Listed entries:

------------------------------------------------------------

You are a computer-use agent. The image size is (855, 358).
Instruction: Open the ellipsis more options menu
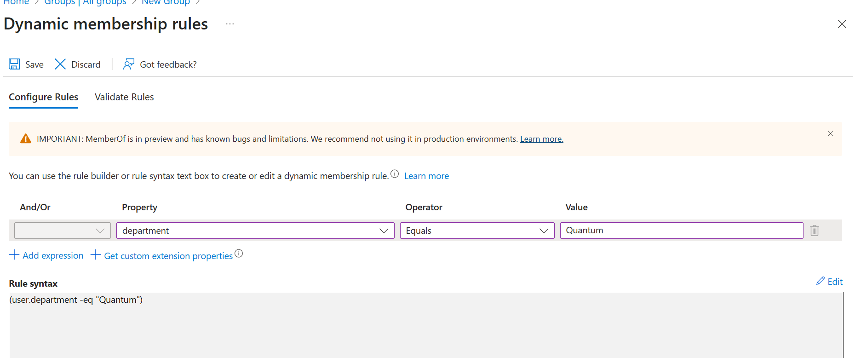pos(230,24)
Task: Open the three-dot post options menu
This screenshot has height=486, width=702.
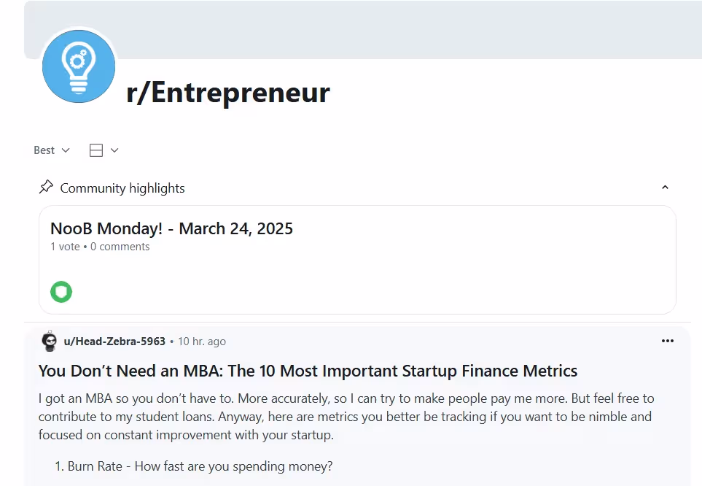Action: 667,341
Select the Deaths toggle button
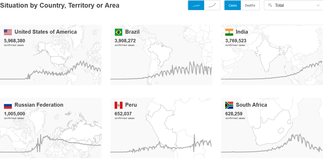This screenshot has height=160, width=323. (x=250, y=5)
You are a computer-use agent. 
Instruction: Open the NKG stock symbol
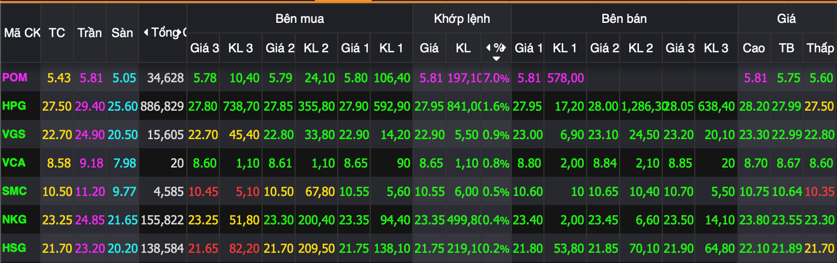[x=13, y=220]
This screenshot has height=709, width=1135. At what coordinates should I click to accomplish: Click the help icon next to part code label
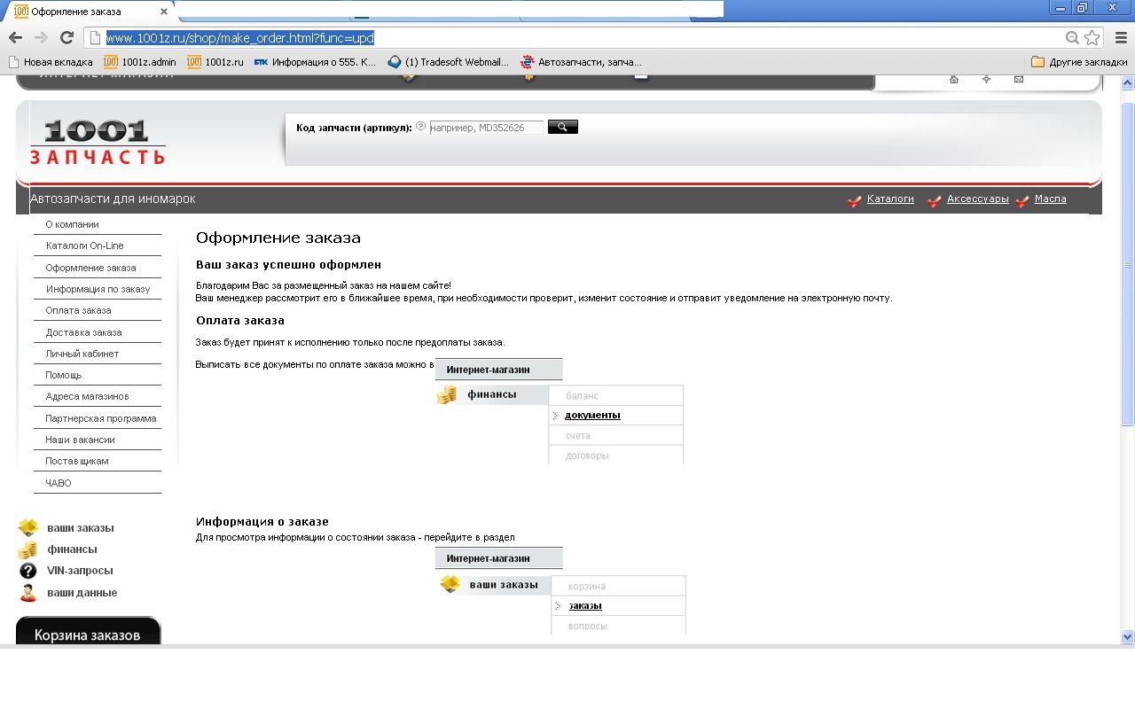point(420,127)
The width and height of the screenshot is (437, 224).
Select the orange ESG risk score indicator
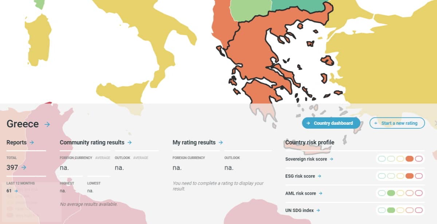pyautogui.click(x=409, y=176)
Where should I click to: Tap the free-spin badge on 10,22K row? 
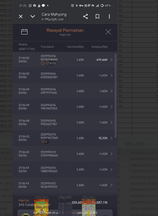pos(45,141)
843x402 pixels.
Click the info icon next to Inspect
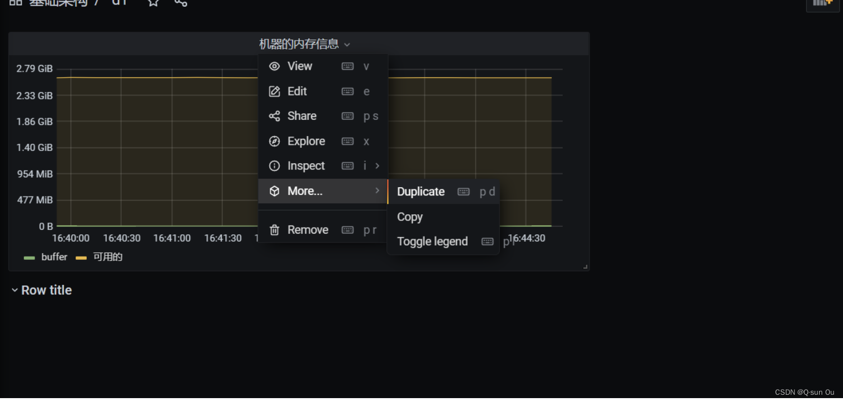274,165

------------------------------------------------------------

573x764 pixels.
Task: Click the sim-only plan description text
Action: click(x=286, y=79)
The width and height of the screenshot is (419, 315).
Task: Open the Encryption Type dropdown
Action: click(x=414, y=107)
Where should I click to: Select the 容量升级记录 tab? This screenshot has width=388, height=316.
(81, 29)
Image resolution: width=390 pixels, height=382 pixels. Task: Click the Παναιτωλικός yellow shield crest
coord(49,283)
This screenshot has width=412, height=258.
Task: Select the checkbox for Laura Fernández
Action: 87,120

------------------------------------------------------------

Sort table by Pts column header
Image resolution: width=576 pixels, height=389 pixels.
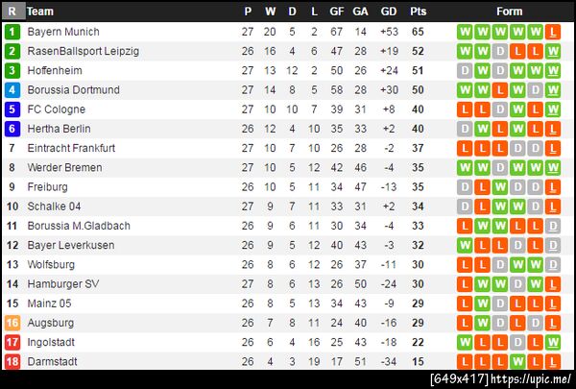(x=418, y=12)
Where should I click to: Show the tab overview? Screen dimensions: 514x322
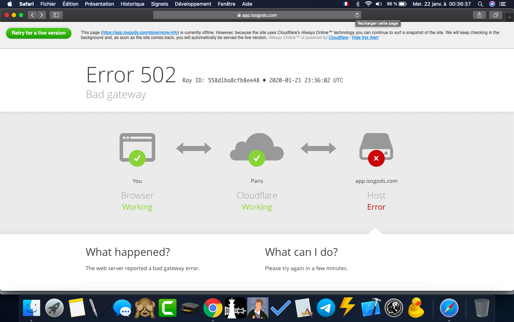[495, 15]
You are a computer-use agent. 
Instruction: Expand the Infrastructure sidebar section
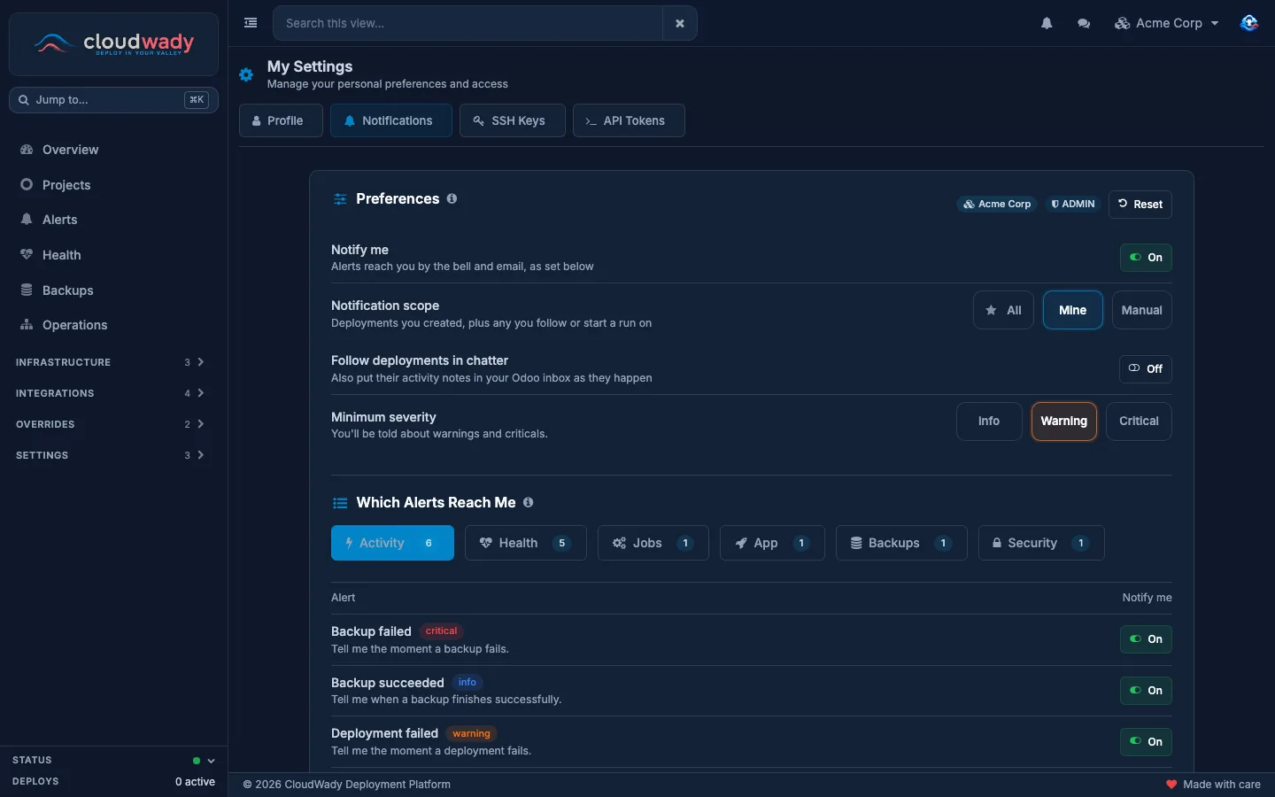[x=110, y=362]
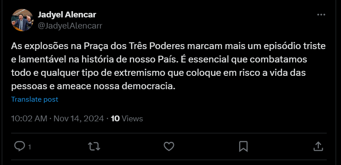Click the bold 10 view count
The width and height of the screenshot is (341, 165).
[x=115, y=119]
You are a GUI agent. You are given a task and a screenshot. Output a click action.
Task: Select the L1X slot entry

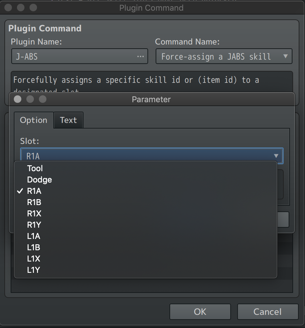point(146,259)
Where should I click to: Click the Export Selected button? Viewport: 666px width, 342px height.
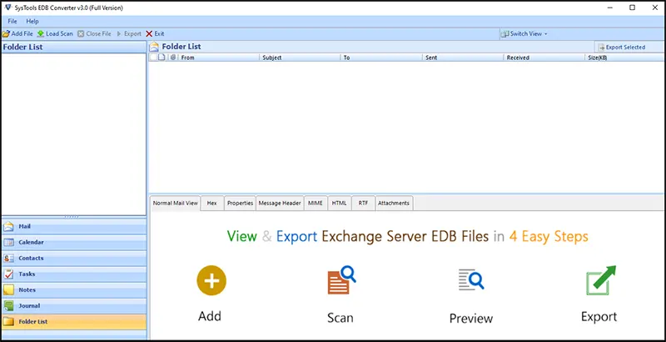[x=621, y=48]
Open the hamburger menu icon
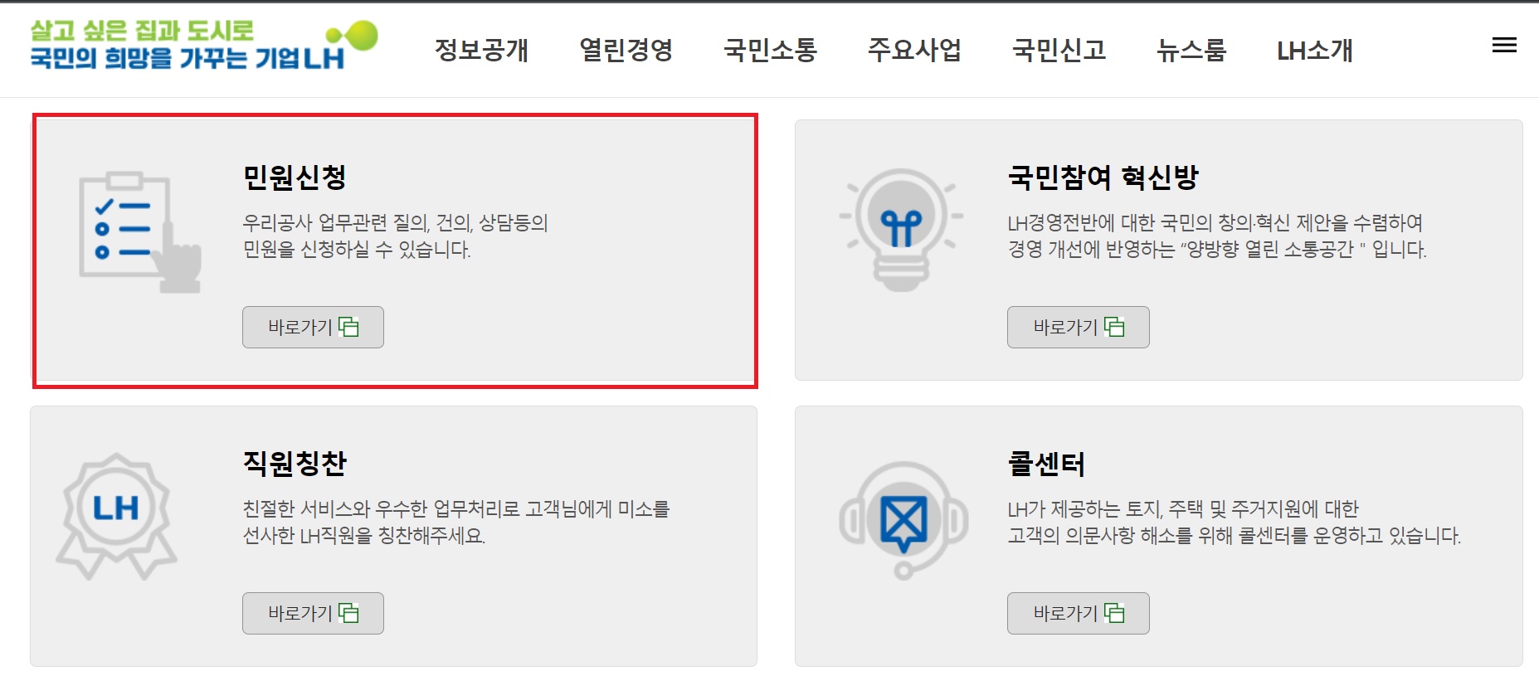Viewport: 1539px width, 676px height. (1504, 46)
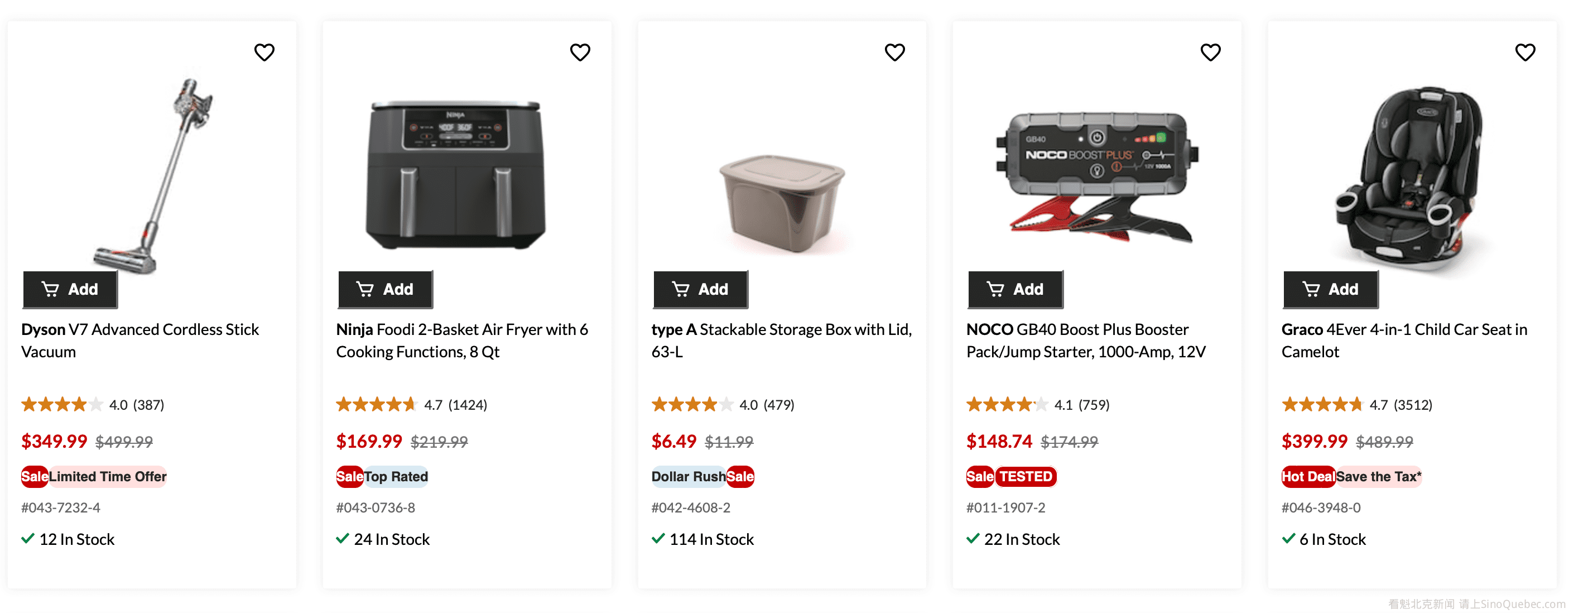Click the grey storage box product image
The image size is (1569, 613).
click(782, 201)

------------------------------------------------------------

About this exercise: Within the records, filter for lines that contain the word "agent" and show each one.

Solved problem:
You are a computer-use agent. The image size is (855, 358).
You are a computer-use agent. 
You are a computer-use agent. 
You are a GUI agent. You are given a task and a screenshot. Output a click action.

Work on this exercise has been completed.